# [Provided text]

Effects of Cytoskeletal Network Mesh Size on Cargo Transport

TL;DR

This study investigates how the mesh size of cytoskeletal networks affects cargo transport within cells, combining experiments, theory, and simulations to understand transport efficiency and trajectory behavior.

Contribution

It introduces an experimental method to vary cytoskeletal mesh size and develops an analytical theory and simulations to predict cargo transport properties.

Findings

Transport efficiency varies with mesh size.

Analytical model accurately predicts run length.

Simulations match experimental trajectories.

Abstract

Intracellular transport of cargoes in the cell is essential for the organization and functioning cells, especially those that are large and elongated. The cytoskeletal networks inside large cells can be highly complex, and this cytoskeletal organization can have impacts on the distance and trajectories of travel. Here, we experimentally created microtubule networks with varying mesh sizes and examined the ability of kinesin-driven quantum dot cargoes to traverse the network. Using the experimental data, we deduced parameters for cargo detachment at intersections and away from intersections, allowing us to create an analytical theory for the run length as a function of mesh size. We also used these parameters to perform simulations of cargoes along paths extracted from the experimental networks. We find excellent agreement between the trends in run length, displacement, and trajectory persistence length comparing the experimental and simulated trajectories.

# [Data shown]
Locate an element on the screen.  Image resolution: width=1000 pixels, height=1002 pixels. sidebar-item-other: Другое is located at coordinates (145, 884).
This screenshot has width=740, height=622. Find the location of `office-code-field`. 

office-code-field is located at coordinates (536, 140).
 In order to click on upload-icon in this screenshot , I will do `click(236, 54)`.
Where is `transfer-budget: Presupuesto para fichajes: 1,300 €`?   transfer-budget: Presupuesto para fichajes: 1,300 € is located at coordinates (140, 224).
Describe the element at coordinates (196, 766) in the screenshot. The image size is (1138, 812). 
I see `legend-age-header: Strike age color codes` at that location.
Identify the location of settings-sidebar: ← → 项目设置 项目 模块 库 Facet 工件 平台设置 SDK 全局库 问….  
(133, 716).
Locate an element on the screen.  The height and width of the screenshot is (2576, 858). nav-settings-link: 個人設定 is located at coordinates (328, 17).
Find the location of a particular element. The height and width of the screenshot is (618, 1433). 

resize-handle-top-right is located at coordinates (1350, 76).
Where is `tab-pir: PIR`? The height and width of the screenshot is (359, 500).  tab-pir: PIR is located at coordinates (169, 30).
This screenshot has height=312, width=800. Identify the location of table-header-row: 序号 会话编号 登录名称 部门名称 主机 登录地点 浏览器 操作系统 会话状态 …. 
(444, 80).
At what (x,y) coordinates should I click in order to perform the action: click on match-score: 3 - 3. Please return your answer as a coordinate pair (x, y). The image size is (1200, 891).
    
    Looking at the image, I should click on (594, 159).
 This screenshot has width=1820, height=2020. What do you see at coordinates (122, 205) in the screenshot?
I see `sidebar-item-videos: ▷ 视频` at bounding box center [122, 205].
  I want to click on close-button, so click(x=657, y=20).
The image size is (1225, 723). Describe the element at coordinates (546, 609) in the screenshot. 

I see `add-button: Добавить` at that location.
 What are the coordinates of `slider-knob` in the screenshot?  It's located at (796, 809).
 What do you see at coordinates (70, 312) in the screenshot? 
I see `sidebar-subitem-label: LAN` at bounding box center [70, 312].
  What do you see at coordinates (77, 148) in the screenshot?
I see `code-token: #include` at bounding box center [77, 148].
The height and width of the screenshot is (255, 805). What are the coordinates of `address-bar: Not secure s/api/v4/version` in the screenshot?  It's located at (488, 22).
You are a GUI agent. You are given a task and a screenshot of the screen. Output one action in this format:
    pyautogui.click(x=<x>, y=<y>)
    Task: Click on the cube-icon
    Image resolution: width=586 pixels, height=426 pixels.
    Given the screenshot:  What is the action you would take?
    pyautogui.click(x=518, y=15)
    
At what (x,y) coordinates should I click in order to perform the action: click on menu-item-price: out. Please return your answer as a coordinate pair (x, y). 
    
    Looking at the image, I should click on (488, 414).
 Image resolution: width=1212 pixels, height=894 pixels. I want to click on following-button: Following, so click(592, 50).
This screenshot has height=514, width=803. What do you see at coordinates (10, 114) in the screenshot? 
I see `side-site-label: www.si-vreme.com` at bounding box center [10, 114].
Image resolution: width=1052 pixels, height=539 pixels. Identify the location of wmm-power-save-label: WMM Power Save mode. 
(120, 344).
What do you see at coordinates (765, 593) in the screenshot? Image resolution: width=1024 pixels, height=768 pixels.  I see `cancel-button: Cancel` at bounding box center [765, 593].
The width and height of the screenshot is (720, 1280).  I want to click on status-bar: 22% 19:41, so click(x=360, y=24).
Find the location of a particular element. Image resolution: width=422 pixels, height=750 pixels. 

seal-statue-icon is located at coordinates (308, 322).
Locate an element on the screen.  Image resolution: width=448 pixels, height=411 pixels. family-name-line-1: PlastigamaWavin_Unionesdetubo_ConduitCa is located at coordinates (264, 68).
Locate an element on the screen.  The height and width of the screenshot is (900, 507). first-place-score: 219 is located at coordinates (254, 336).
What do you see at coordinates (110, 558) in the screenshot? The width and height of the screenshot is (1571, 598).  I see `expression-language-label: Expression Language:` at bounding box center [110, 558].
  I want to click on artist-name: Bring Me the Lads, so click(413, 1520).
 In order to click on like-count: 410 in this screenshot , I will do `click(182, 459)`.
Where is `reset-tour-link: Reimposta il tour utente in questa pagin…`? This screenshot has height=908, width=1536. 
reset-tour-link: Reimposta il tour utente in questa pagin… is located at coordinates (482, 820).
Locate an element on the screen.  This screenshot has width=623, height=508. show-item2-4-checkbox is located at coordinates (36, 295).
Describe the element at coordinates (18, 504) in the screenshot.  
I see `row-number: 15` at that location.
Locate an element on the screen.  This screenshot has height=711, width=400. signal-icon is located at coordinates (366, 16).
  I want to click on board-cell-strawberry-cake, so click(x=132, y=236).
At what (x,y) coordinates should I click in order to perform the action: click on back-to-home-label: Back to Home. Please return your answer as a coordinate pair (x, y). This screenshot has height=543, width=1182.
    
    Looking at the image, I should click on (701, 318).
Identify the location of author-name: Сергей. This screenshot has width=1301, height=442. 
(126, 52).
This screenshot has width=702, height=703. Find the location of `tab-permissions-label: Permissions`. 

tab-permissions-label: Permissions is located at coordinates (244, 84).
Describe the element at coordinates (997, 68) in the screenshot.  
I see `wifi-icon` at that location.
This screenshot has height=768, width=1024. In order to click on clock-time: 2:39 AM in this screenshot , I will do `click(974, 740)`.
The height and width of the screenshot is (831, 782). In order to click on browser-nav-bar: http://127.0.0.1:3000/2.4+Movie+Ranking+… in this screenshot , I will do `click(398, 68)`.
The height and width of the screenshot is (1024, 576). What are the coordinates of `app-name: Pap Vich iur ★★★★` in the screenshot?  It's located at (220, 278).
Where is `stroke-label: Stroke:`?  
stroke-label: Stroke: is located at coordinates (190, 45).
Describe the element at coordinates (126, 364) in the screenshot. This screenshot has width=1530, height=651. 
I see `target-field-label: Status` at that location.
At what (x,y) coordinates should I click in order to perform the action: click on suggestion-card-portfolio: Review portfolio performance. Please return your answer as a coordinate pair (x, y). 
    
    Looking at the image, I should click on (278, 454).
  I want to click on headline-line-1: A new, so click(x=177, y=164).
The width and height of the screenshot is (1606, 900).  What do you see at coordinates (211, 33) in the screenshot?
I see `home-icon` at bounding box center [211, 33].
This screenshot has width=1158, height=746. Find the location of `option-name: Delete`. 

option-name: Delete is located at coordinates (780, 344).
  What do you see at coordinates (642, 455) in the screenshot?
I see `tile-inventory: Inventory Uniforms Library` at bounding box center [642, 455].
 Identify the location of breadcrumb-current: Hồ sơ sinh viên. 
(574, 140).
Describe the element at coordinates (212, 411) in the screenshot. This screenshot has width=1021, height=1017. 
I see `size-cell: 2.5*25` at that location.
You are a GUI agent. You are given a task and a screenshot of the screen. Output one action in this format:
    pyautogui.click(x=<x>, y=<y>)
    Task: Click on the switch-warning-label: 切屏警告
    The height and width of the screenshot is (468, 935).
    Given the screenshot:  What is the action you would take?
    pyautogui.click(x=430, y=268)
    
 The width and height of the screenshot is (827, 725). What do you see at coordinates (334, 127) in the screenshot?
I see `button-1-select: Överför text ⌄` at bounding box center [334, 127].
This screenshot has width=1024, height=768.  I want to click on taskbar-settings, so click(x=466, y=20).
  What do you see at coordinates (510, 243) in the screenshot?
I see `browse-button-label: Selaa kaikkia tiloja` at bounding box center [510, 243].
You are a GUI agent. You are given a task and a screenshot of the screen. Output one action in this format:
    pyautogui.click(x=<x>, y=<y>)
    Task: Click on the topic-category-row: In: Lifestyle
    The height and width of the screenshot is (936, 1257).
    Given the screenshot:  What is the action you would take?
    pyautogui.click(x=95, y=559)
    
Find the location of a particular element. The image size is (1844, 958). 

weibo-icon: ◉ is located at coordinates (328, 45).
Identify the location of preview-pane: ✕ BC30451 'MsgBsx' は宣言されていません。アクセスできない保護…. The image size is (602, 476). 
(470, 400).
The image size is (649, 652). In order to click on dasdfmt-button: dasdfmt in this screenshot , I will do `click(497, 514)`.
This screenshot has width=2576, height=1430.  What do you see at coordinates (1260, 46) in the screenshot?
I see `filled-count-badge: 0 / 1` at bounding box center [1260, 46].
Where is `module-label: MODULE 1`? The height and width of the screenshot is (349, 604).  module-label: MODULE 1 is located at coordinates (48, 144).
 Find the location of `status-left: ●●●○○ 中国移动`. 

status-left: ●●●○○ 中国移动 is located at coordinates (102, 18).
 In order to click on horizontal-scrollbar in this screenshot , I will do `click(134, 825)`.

# [Aim of the exercise]
Can you retype the text on cytoskeletal mesh size and cargo transport from "This study investigates" to "match experimental trajectories."?

# [Output]
This study investigates how the mesh size of cytoskeletal networks affects cargo transport within cells, combining experiments, theory, and simulations to understand transport efficiency and trajectory behavior.

Contribution

It introduces an experimental method to vary cytoskeletal mesh size and develops an analytical theory and simulations to predict cargo transport properties.

Findings

Transport efficiency varies with mesh size.

Analytical model accurately predicts run length.

Simulations match experimental trajectories.